Um especialista do ‘think tank’ Carnegie Endowment for International Peace considerou a decisão do Presidente do Cazaquistão de pedir ajuda internacional como uma “jogada arriscada” por envolver a Rússia, um parceiro “imprevisível e muitas vezes não confiável”.
“A chegada das tropas russas ao país já suscitou preocupações em alguns círculos sobre o futuro da soberania do Cazaquistão”, escreveu Paul Stronski, especializado nas relações entre a Rússia e os países vizinhos da Ásia Central e do Sul do Cáucaso.
Stronski alertou para a possibilidade de a presença de tropas russas poder “incendiar ainda mais” a situação no país, onde os “sentimentos nacionalistas cazaques” têm aumentado nos últimos tempos.
Além disso, escreveu, poderá “comprometer qualquer legitimidade interna” que possa restar ao Presidente do Cazaquistão, Kassym-Jomart Tokayev.
O Cazaquistão vive uma situação caótica desde o início do mês, com tumultos em várias cidades que eclodiram após uma subida dos preços dos combustíveis.
Os protestos têm sido reprimidos pelas forças de segurança, com um saldo de dezenas de mortos e milhares de feridos e de detidos.

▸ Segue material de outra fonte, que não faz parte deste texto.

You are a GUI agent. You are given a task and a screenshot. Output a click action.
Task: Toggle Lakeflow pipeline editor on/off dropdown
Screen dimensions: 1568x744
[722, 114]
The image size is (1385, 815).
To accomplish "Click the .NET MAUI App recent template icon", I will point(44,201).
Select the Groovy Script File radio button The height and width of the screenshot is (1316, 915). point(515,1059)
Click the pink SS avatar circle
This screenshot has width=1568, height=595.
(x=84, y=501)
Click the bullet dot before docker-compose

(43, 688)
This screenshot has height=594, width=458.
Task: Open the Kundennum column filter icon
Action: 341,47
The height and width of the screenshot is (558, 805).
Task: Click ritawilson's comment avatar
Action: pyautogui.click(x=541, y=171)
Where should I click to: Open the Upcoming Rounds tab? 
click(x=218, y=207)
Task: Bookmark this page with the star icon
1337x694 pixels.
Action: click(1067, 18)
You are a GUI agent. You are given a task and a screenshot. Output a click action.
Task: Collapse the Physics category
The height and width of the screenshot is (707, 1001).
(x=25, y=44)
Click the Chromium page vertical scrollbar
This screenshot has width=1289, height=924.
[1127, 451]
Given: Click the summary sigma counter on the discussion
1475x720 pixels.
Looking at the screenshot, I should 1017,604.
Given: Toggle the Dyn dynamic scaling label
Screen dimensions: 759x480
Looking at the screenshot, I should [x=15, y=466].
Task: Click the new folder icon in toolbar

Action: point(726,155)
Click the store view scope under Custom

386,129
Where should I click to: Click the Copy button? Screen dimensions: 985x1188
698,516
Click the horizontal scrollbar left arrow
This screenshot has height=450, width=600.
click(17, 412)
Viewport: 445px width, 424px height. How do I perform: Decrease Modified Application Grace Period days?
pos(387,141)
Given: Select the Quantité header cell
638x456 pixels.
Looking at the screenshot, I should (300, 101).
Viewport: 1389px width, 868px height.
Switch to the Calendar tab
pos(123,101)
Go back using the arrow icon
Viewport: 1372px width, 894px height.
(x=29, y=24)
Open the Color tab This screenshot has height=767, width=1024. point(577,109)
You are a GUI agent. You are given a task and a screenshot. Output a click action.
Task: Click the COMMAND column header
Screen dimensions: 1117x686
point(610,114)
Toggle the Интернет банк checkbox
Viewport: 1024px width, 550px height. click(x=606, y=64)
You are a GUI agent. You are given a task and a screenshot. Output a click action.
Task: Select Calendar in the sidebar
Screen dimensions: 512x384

Para tentar acalmar a revolta, Tokayev demitiu o governo e recuou no aumento dos preços dos combustíveis, mas acabou por pedir ajuda à Organização do Tratado de Segurança Coletiva (OTSC).
O Ministério da Defesa russo anunciou esta sexta-feira que enviou mais de 75 aviões de transporte militar com as unidades russas do “contingente de paz” da OTSC
“Para já, o aeroporto de Almaty está totalmente sob controlo das nossas forças e da polícia do Cazaquistão”, disse um porta-voz do ministério em Moscovo.
Num sinal de força após a chegada das tropas da OTSC, Tokayev anunciou que autorizou o uso de força letal sem aviso prévio contra os manifestantes.
“Dei ordem aos órgãos da polícia e ao Exército para disparar a matar sem aviso prévio”, disse Tokayev num discurso televisivo, acrescentando que os “terroristas continuam a danificar bens e a usar armas contra os cidadãos”.
Os Estados Unidos anunciaram, na quinta-feira, que vão acompanhar com atenção o envolvimento das tropas da OTSC para verificar qualquer violação dos direitos humanos ou tentativa de “assumir o controlo” de instituições cazaques.
No seu comentário, Paul Stronski notou que a Rússia e a OTSC estão a “limitar o seu papel à segurança de bens essenciais para permitir às forças de segurança cazaques enfrentar a violência”, mas o que se segue é imprevisível, dada a situação explosiva no país da Ásia Central.
O analista considerou que a era do antigo presidente e líder da nação Nursultan Nazarbayev – que, entretanto, abandonou a presidência do conselho de segurança – “chegou ao fim”, havendo informações não confirmadas de que a sua família terá abandonado o país.
Quanto a Tokayev, ao tentar desacreditar os manifestantes, dizendo que são criminosos armados e terroristas controlados do exterior, “pode estar a tentar justificar o seu apelo à assistência da OTSC e chegar aos moderados dentro do país que estão genuinamente chocados com a violência das ruas”.
“Mas o contrato social entre o Estado e o povo tem sido visivelmente quebrado. Para que o Cazaquistão regresse ao caminho da estabilidade, é necessária uma verdadeira reforma, embora não esteja claro quem estará por perto e quem será capaz de fazer passar essa mudança”, acrescentou Paul Stronski.